What’s your spiritual growth assessment?

Sally Oakes's picture

Every once in awhile, it’s good for Christians to pause to take a spiritual growth assessment. As Lutheran author Fred Lehr says, “Stifling the maturity process by denying it the fresh air of new insights and knowledge is (an) attachment that ensnares us.”

So, for this week’s column, let’s take a look at some stages of Christian faith development. As a United Methodist, of course I’ll rely mostly on John Wesley, but numerous Christian leaders and authors also offer valuable insights in faith development! The methodical ways the Wesley brothers had in developing their discipleship may have given us our name, but this is certainly not the only way to assess our faith development!

John Wesley begins with prevenient grace. Prevenient grace, in a nutshell, is God’s love for us when we are not able to love God back. At this stage, we are “pre-Christians,” or have turned away from God’s love. God creates within us a longing, a searching, a restlessness that, as Wesley says, “woos” us. Unfortunately, this person is still, as the song says, looking for love in all the wrong places. Some will go to extremes to look for this love and end up in very self-destructive and evil habits without learning about God’s love for them. The assurance of prevenient grace is that we cannot walk so far away from God that God will not want us back.

There’s another step that Lehr, Warren, and many others including myself would add at this point. One might call it “crowd religion.” Rick Warren, in The Purpose-Driven Church identifies a group of people who are on the outskirts of the Christian life. These are the people who came to hear Jesus out of curiosity or to be entertained with his novel ideas. If they make a commitment at all, it is a tenuous one at best, one that Warren calls a “floating believer,” who hops from church to church when the luster of one church wears off on them. They may also be those that are moved in the moment, but when the emotion of the moment passes, so does these folks’ inspiration and commitment.

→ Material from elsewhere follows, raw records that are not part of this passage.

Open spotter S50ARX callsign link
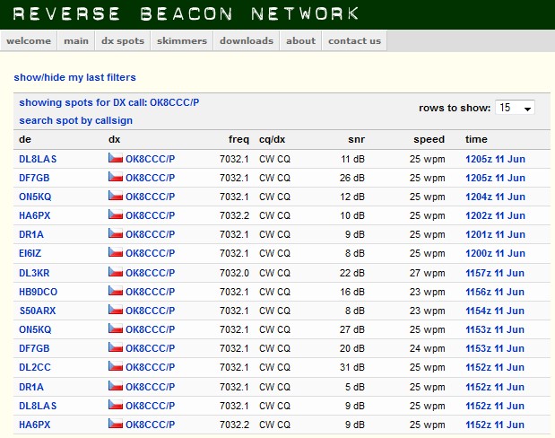Viewport: 555px width, 438px height. tap(37, 311)
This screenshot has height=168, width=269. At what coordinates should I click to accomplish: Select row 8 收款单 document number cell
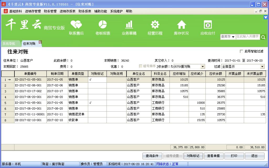click(30, 120)
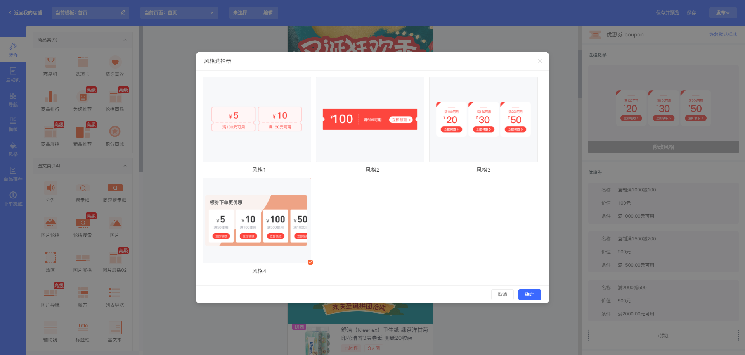
Task: Select the 风格1 coupon style thumbnail
Action: (256, 119)
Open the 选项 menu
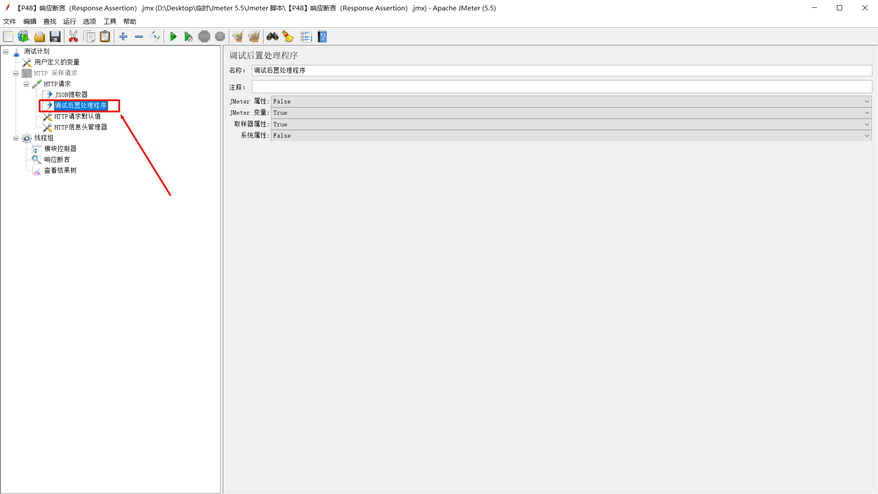 point(89,21)
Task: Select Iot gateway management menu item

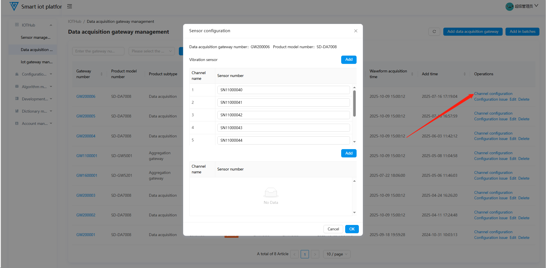Action: [37, 62]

I’ve seen this phenomenon during a revival led by a gifted and popular evangelist. People were moved to tears and their hearts were truly brought closer to God, but it was only for awhile. When the revival was over, many people remained unchanged. Gossips still gossiped, sourpusses got no nicer, and so forth.

The next step is a profound one. It is the point of becoming convinced of our sin — not in some theoretical, “all have sinned and fall short of God’s glory,” way. This is where we know that we have sinned — and what those sins are — and confess them before God and receive his forgiveness.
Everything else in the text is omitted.